Sundown -- I can’t stand sundown anymore.
Sundown is when the car was found. No footprints, no tire marks leading in or out; just the car, smoldering out in an open field. But the car wasn’t all that had been set ablaze.
The car belonged to my uncle, a self-proclaimed hermit who lived down by the river. A hermit, no less, yet the kindest, gentlest person one could ever know. Some claim he was a bitter pill at times, the few times “they” attempted to interact with him. But “they” say a lot publicly about people they don’t really know, don’t they.
If I were to make an opinion known, I believe it was “they” who left him there, burning inside that old run down car in the open field.

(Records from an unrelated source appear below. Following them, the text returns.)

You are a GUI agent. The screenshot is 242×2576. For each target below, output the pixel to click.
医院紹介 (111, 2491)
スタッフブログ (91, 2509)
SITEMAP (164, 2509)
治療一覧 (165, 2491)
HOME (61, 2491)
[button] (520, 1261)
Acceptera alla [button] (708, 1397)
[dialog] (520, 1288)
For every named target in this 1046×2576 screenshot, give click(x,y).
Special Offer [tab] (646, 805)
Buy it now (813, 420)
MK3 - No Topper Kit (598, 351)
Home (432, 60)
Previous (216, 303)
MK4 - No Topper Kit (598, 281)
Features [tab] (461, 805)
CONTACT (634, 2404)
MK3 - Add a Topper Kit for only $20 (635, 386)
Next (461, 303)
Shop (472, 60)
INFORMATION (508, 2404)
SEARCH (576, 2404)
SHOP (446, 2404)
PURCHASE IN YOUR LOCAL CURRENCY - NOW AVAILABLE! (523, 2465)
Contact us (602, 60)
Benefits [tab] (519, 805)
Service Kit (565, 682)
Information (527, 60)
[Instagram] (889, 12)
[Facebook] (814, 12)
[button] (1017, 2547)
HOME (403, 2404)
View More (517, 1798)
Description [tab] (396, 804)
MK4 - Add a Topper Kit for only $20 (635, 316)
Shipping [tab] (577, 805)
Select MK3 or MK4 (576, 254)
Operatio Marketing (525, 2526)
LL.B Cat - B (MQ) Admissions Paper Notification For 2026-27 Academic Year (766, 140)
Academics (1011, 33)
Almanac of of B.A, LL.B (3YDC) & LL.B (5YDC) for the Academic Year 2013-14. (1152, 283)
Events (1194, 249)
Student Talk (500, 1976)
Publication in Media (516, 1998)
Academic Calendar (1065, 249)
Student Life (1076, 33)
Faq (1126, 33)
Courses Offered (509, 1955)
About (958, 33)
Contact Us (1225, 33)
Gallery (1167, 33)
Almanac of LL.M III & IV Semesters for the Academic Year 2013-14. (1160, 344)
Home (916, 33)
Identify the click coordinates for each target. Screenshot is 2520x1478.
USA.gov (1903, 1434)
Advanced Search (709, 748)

The media reported he killed himself after setting the car on fire. But, I choose not to believe them.
The car had been burning for some time before a passing sheriff saw the glow of the aftermath. There were houses nearby. Of course, “nearby” in the farm lands can be a good mile away. Still, country folk have a way of noticing things and why no one but a passing sheriff noticed the black smoke that must have been billowing up high into the sky on a windless, cloudless day before the sun completely set is beyond me. Especially since there was a county-wide burn ban on that day in the drought-stricken area.
I’m told that gossip is as much a binder holding communities together as it is a pestilence. I am also told that is just the way the “theys” of the world like it. But I suspect it was more than just gossip that got him killed in the end. I think it was a fear of freedom. “Freedom,” he once said, “cannot survive very easily in a world ruled by opinionated ignorance.”
There are so many people with opinions these days. Gossip seems to be running the world. There is even talk of building a country-wide border wall and bringing back internment camps based on religion like the nationality camps of World War II in what is supposed to be the freest nation on the surface of Earth. I know about those camps because some of their remains still sit out in the fields close to where my uncle lived. He showed me the old water towers and concrete blocks that supported the housing where my grandparents were once detained. It was in one of those fields where they found my uncle’s car a few short days ago. Despite what the authorities say, I have a difficult time believing there isn’t a connection.
My uncle would not have gone quietly. He would have stood up to the “theys” of the world; perhaps, he finally did. Had he a voice today, my uncle would have told you about a past we could all learn from. Instead, only the walls of a run-down cabin heard what he had to say during what often became the yelling fits that plagued him towards the end. "Fits" were what my mother called them.
If those walls could speak there’s no telling what words and lessons one might hear reflected from this man that once traveled to every continent. He might have given a speech on compassion and how to keep history from repeating itself as easily as a diatribe on the current state of a world that seems to have no obligation to compromise. Sadly, those walls are now as silent as his voice.
My uncle never missed sending a birthday card to me with a letter enclosed until this year, on this day, that a car set burning, out in an open field at sundown. But, his body, in his car, was not what was ablaze on this day — it was freedom burning.
Sundown — I can’t stand sundown anymore.